Python snippet: dealing with query strings in URLs

Posted 31 August 2016

I spend a lot of time dealing with URLs: in particular, with URL query strings. The query string is the set of key-value pairs that comes after the question mark in a URL. For example:

http://example.net?name=alex&color=red

Typically I want to do one of two things: get the value(s) associated with a particular key, or create a new URL with a different key-value pair.

This is possible with the Python standard library’s urllib.parse module, but it’s a bit fiddly and requires chaining several functions together. Since I do this fairly often, I have a pair of helper functions that I copy-and-paste into new projects when I need to do this. And since it’s fairly generic, I thought it might be worth sharing more widely.

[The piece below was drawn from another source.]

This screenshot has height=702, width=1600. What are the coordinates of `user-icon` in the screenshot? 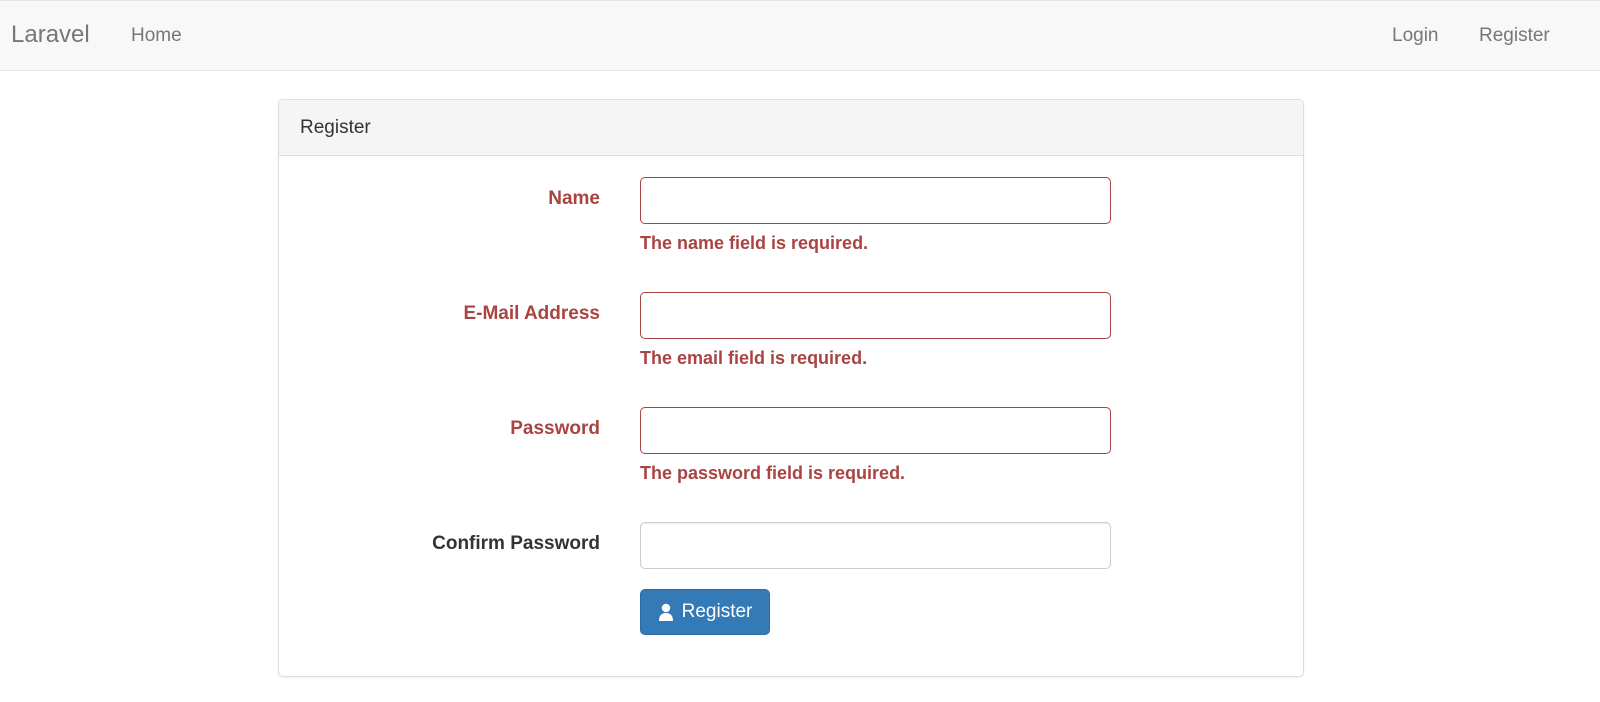 It's located at (666, 612).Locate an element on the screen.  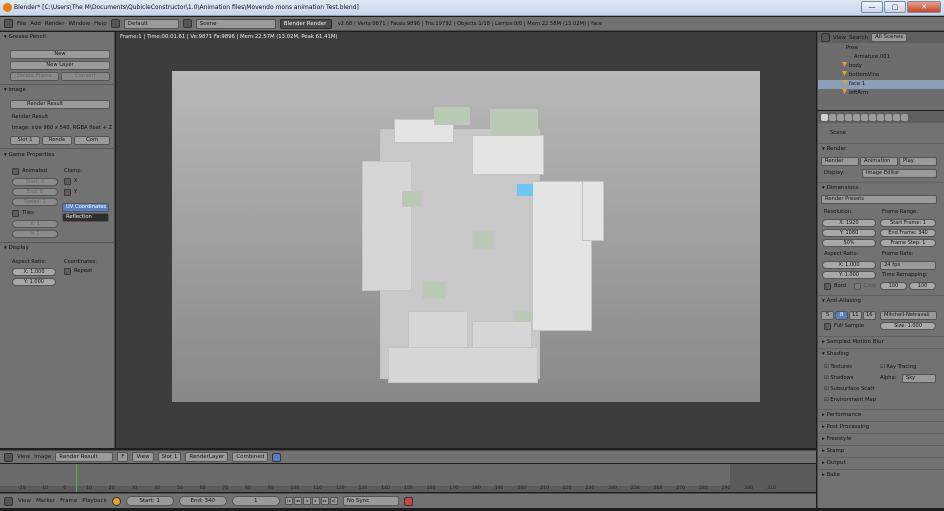
physics-tab-icon is located at coordinates (904, 117).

Get the value(s) associated with a particular key

It’s easy to imagine a query string as like a Python dict: it’s a series of key-value pairs. But unlike a dictionary, the same key can appear twice in the same query string. For example, this is perfectly legal:

http://example.net?name=alex&name=anna

So we might have a single value associated with a given key, or multiple values. The most flexible approach is to return a list of values associated with a key, and let the caller decide which (if any of them) they care about. Doing so requires chaining together a couple of standard library functions, and looks like this:

from urllib.parse import parse_qs, urlparse


def get_query_field(url, field):
    try:
        return parse_qs(urlparse(url).query)[field]
    except KeyError:
        return []

I used the term “field” rather than “key” because that’s what the Wikipedia article uses, although I don’t actually see that terminology in RFC 3986.

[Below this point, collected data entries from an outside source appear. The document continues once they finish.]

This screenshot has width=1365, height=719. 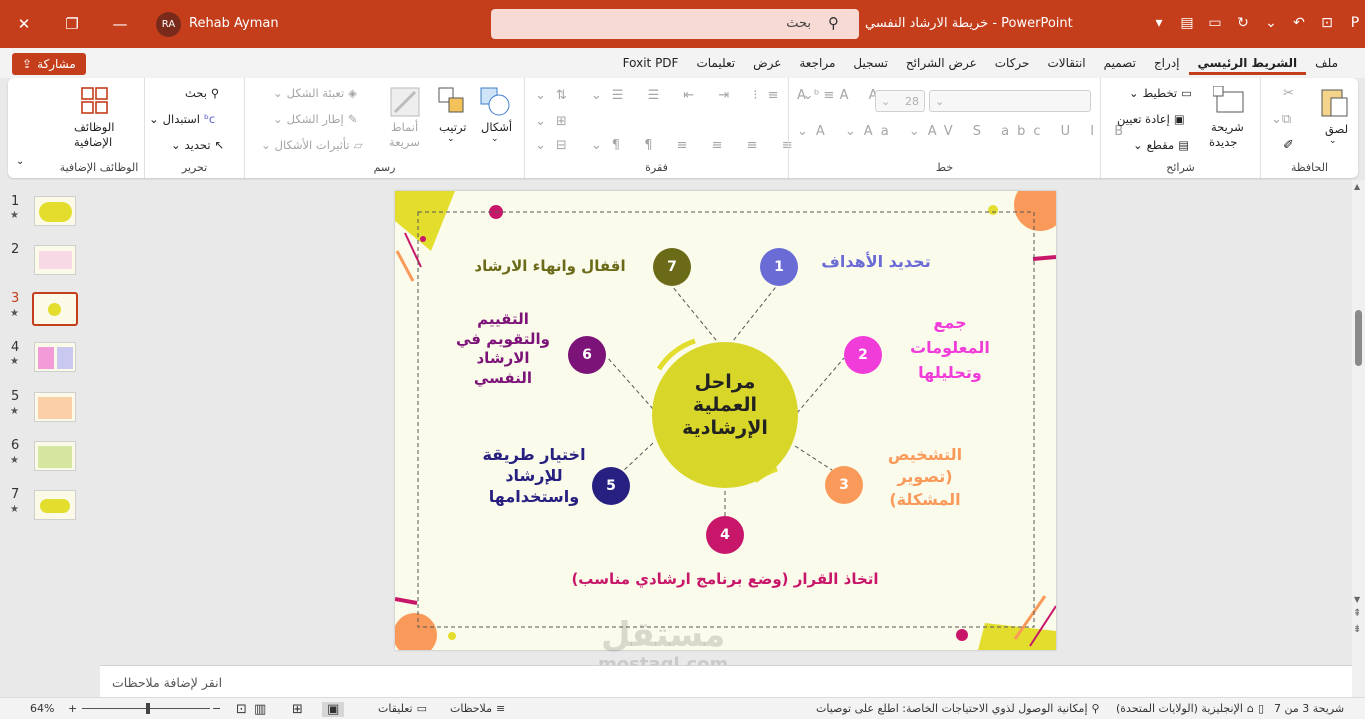 What do you see at coordinates (495, 139) in the screenshot?
I see `shapes-chevron-icon: ⌄` at bounding box center [495, 139].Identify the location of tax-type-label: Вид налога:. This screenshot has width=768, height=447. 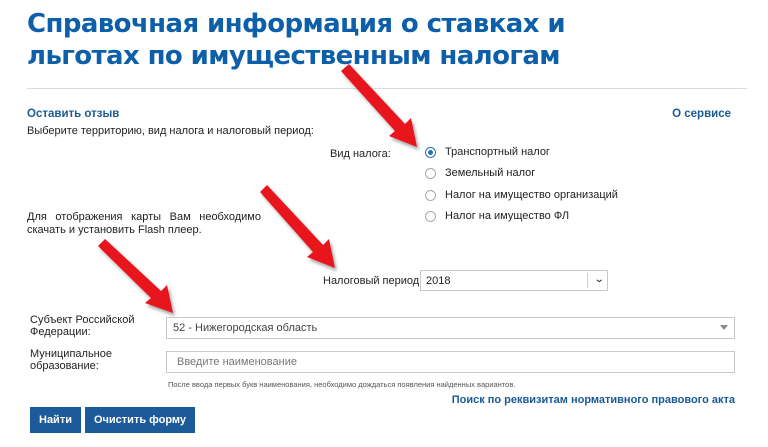
(360, 154).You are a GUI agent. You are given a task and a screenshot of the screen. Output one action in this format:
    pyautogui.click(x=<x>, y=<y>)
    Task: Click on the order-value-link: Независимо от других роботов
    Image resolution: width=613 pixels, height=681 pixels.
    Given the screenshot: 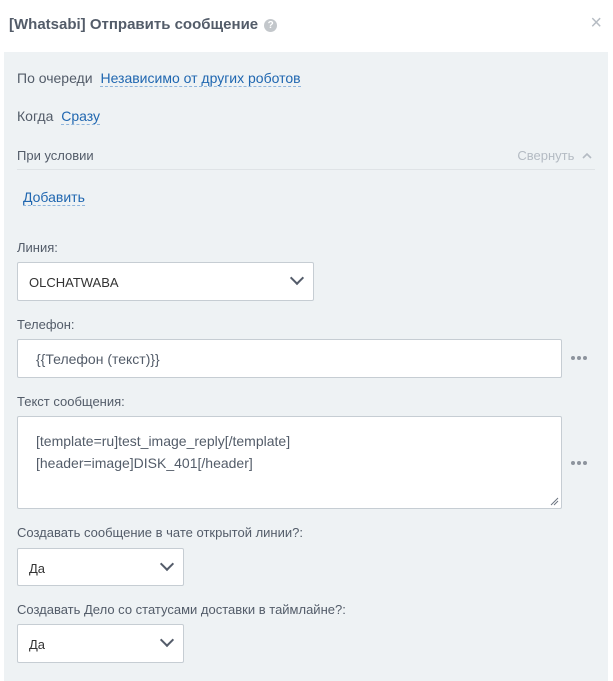 What is the action you would take?
    pyautogui.click(x=200, y=78)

Setting the value for a particular key

Setting a value takes slightly more work: quite a few calls into bits of urllib, then constructing an entirely new tuple of URL components to “unparse”. This is what the code looks like:

from urllib.parse import parse_qsl, urlencode, urlparse, urlunparse


def set_query_field(url, field, value, replace=False):
    # Parse out the different parts of the URL.
    components = urlparse(url)
    query_pairs = parse_qsl(urlparse(url).query)

    if replace:
        query_pairs = [(f, v) for (f, v) in query_pairs if f != field]
    query_pairs.append((field, value))

    new_query_str = urlencode(query_pairs)

    # Finally, construct the new URL
    new_components = (
        components.scheme,
        components.netloc,
        components.path,
        components.params,
        new_query_str,
        components.fragment
    )
    return urlunparse(new_components)

Because the same key can appear twice, when you’re adding a new key-value pair, you have to decide whether to just add another pair, or replace the existing pair (if it exists): that’s what the replace parameter is for. If it’s False, any existing pairs are preserved, and the new pair is added to the end of the URL. If it’s True, all the existing pairs with the same key are discarded before adding the new pair.

There are definitely some edge cases this doesn’t cover – for example, if the exact ordering matters, or you only want to replace the first instance of an existing key – but in practice, this covers all of my usage. I’ll need extra code if I want something more complicated.

Getting the code

The complete code is in a Gist. That includes docstrings, usage examples, and imports for Python 2/3 compatibility. Only requires standard library imports.

When I use this code, I just copy and paste it into the new project; there’s no PyPI module. It’s too small to matter, and in general I don’t like having lots of small dependencies.